What is needed: Duplicate, word for word, the stretch of the Wagner Group article from "Russia's notorious mercenary" through "UN Security Council.".

Supplied text:
=== Section Start ===
Wagner Group exploits African nations to fuel Russia's war machine, US envoy says

Shadowy mercenary group fighting in Ukraine, Syria and beyond

This undated photograph from the French military shows alleged Russian mercenaries in northern Mali. AP
Powered by automated translation

Russia's notorious mercenary army, the Wagner Group, is plundering Africa's natural resources to help pay for Moscow's war machine in Ukraine, the Middle East and beyond, the US ambassador to the UN said on Thursday.

Wagner is widely believed to be tied to the Kremlin and Russian President Vladimir Putin, though Moscow denies any involvement.

The shadowy private military contractor operates in dozens of nations, including Syria and Ukraine, and trains local troops across several African hotspots including the Central African Republic, Mali and Sudan.

Linda Thomas-Greenfield accused Wagner of taking advantage of countries it works in and using “ill-gotten gains” to help power Russia's military operations.

“We know these ill-gotten gains are used to fund Moscow's war machine in Africa, the Middle East and Ukraine,” she told the UN Security Council.

“Rather than being a transparent partner and improving security, Wagner exploits client states who pay for their heavy-handed security services in gold, diamond, timber and other natural resources … This is part of the Wagner Group's business model.”

She was speaking at a session led by Gabon’s Minister of Foreign Affairs Michael Adamo, dedicated to “strengthening the fight against the financing of armed groups and terrorists through the illicit trafficking of natural resources”.

Ms Thomas-Greenfield cited a “common interest” in ensuring that African wealth is not stolen and redirected for illicit purposes.

But Russia's ambassador to the UN Vassily Nebenzia accused the US of “anti-Russian rage”.
=== Section End ===
Records provided:
=== Section Start ===
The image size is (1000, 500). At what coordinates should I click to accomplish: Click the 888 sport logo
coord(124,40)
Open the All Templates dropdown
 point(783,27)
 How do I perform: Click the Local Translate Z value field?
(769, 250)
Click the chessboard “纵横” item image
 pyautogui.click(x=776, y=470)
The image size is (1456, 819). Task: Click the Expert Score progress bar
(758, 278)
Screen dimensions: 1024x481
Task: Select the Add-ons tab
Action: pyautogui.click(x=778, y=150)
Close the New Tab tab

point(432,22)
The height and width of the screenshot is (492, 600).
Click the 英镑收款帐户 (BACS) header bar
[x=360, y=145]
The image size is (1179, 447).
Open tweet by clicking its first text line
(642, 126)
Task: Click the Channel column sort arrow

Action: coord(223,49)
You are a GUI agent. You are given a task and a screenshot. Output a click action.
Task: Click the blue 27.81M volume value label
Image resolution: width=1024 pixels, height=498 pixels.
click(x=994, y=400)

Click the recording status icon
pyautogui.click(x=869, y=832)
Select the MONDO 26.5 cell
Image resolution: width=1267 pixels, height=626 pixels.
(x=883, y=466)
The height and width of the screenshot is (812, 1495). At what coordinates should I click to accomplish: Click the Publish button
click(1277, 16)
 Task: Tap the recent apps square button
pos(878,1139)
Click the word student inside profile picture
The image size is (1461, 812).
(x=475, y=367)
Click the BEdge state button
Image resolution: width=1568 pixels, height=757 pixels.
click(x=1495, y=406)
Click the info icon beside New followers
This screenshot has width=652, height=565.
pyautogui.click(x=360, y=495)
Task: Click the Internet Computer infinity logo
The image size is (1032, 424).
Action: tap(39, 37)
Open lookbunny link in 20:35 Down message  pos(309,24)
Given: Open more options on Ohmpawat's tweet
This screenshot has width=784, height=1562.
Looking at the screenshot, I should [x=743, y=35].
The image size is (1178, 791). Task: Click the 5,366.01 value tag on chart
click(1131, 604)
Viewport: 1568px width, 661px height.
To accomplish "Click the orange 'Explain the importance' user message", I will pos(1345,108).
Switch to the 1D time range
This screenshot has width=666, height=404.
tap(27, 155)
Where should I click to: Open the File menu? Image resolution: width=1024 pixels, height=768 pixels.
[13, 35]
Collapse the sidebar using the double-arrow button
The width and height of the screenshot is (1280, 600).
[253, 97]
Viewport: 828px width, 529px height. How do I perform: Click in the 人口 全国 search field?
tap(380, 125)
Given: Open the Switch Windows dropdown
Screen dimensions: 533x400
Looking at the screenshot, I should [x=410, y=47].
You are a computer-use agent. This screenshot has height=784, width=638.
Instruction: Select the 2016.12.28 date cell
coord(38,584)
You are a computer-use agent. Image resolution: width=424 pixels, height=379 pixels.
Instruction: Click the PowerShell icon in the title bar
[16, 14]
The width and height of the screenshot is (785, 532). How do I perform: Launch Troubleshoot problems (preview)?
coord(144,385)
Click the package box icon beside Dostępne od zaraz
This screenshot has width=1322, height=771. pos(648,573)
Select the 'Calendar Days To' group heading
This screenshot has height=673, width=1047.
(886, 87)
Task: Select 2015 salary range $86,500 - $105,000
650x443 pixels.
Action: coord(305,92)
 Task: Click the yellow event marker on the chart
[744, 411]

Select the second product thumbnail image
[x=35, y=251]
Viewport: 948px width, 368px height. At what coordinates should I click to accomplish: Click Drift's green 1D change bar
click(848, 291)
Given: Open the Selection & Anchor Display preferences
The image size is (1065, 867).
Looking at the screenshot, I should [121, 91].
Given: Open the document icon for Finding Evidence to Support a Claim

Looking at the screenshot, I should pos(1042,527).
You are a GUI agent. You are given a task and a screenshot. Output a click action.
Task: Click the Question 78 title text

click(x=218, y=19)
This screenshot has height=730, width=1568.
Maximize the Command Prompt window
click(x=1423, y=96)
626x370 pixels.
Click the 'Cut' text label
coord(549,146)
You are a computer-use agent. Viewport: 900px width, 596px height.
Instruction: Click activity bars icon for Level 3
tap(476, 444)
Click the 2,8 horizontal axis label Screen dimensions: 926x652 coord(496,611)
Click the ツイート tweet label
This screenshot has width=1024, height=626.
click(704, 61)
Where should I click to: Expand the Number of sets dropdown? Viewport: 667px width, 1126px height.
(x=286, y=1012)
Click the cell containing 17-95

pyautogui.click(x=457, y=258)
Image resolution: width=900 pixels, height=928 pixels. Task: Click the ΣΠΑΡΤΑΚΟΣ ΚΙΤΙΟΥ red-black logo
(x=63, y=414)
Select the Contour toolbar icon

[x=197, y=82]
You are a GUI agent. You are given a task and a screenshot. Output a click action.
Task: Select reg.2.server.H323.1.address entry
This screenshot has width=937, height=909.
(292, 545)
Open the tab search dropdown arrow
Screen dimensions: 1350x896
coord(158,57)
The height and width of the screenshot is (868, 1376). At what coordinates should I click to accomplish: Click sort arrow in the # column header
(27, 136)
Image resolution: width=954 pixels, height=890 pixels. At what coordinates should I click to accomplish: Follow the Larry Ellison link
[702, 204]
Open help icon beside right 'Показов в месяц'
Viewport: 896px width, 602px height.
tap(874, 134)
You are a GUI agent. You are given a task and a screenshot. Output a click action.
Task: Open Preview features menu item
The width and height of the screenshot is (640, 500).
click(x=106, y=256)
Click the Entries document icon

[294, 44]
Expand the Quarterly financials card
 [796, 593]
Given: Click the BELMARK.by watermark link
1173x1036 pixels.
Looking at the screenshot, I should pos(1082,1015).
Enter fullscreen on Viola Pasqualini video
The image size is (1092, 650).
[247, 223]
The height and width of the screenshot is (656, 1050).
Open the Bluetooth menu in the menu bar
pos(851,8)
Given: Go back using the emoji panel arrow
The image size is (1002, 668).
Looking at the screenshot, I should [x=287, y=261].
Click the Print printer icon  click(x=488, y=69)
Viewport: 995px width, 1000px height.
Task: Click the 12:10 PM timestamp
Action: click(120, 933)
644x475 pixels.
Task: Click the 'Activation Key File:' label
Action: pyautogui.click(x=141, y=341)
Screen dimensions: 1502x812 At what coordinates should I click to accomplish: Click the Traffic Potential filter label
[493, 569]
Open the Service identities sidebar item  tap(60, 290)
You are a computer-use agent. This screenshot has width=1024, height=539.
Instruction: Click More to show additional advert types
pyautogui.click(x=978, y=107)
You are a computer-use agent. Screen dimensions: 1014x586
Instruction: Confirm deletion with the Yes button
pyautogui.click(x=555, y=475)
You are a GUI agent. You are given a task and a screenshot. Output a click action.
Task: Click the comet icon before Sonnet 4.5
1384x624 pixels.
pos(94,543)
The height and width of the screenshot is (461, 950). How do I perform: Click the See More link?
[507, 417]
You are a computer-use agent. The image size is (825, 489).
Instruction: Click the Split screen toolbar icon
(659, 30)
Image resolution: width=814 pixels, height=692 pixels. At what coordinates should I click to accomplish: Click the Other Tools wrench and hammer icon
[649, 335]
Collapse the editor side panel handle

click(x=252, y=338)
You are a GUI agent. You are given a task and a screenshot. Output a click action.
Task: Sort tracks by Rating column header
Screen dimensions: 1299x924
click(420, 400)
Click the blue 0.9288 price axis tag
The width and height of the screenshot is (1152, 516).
=== Section End ===
Answer space:
Russia's notorious mercenary army, the Wagner Group, is plundering Africa's natural resources to help pay for Moscow's war machine in Ukraine, the Middle East and beyond, the US ambassador to the UN said on Thursday.

Wagner is widely believed to be tied to the Kremlin and Russian President Vladimir Putin, though Moscow denies any involvement.

The shadowy private military contractor operates in dozens of nations, including Syria and Ukraine, and trains local troops across several African hotspots including the Central African Republic, Mali and Sudan.

Linda Thomas-Greenfield accused Wagner of taking advantage of countries it works in and using “ill-gotten gains” to help power Russia's military operations.

“We know these ill-gotten gains are used to fund Moscow's war machine in Africa, the Middle East and Ukraine,” she told the UN Security Council.